In the whole of 2019 INPE recorded 89.196 fires in the Brazilian Amazon. In June 2020 the Brazilian space agency satellites recorded 2.248 fire alerts in the Amazon biome, with a sharp increase compared to the 1.880 alerts recorded in June 2019. In the first two weeks of July the agency recorded another 1.444 fires.

“Fires are man made: so they have been lit to clear forest and make way for agricultural production”, commented Tim Steinweg, a senior researcher from CRR. A recent CRR study analyzes the drivers behind the 2019 fires, overlaying different datasets such as fire alerts, land rights, company assets and supply chain relations in the region. 

The CRR report considers the fire alerts issued in 2019 by the NASA VIIRS satellite system, that has a higher resolution than INPE and recorded 981.282 fires from July to October 2019 in Brazil. On this basis, the CRR analysts assessed that “large-scale farmland development was the main driver behind the 2019 fires in Brazil”, underlining the risk related to the supply chain areas of the main Brazilian meat companies (JBS with 317,096 fire alerts in the supply chain area, Minerva with 105,091 fire alerts and Marfrig Global Foods with 100,341 fire alerts) and soy traders (Bunge with 24,618 alerts and Cargill with 15,304 alerts in the vicinity of their silos). 

In may 2020 FAO issued a new edition of its “The State of the World’s Forests” report. The study highlights that globally some 420 million hectares of forest have been lost through conversion to other land uses since 1990.

“In just three years we are losing an area forest the size of Italy”, said Mitte Wilkie, Director at the FAO Forestry Policy and Resources Division. “We are losing tropical forests in Latin America, in Africa and in Asia. And the drivers behind that loss are different: overall the main driver is agriculture expansion, that accounts for 73 per cent of all the losses of forest in the tropics. But it varies between regions: in Latin America it is primarily large scale agriculture expansion, in Africa it is mainly small scale subsistence agriculture, in Asia it is a bit of a mix of both, plus also some expansion from urban areas”. 

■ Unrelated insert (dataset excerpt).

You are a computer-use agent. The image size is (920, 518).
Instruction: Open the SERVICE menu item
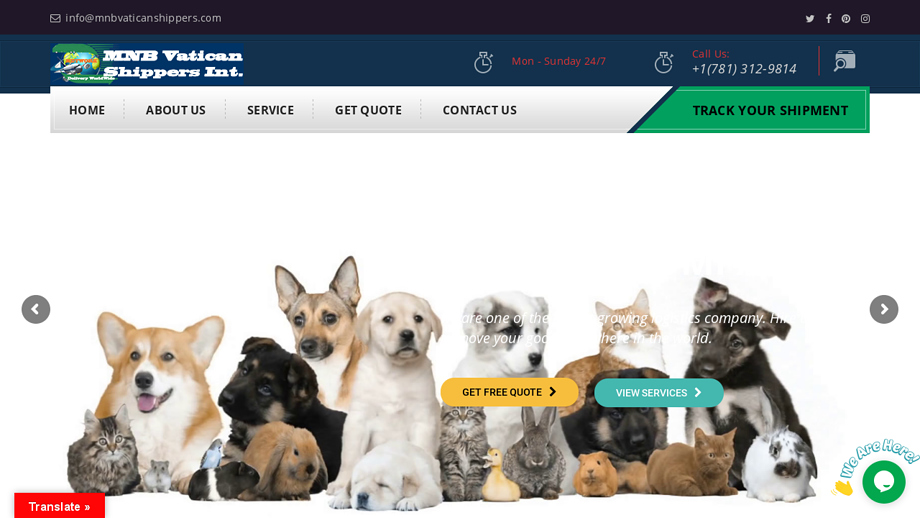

“We need to do three things: we need to protect, manage and restore our forests”, said Wilkie. “We need to protect them from illegal deforestation: that means changing our food system, stopping that agricultural expansion”. 

According to Paulo Moutinho from IPAM, a long term sustainability plan is needed in the Amazon since “it’s impossible you fight against fire and deforestation only once a year, during the dry season, as an emergency”. 

In a report IPAM highlights also that, if the fires will spread in 2020 like in 2019, the Brazilian Amazon will experience the “perfect storm”, for the combined effects of Covid19 and the smoke produced by the fires. “Every year, in the Amazon, smoke from burning sends a large number of people to hospitals, looking for treatment for respiratory problems”, wrote IPAM in a note. “Under the effects of the pandemic, exposure to smoke or air polluted with fine particles (PM 2.5), resulting from fires, can increase the predisposition to infection by the Coronavirus” and could be associated to a relevant “increase in the mortality rate due to Covid19”, said the note.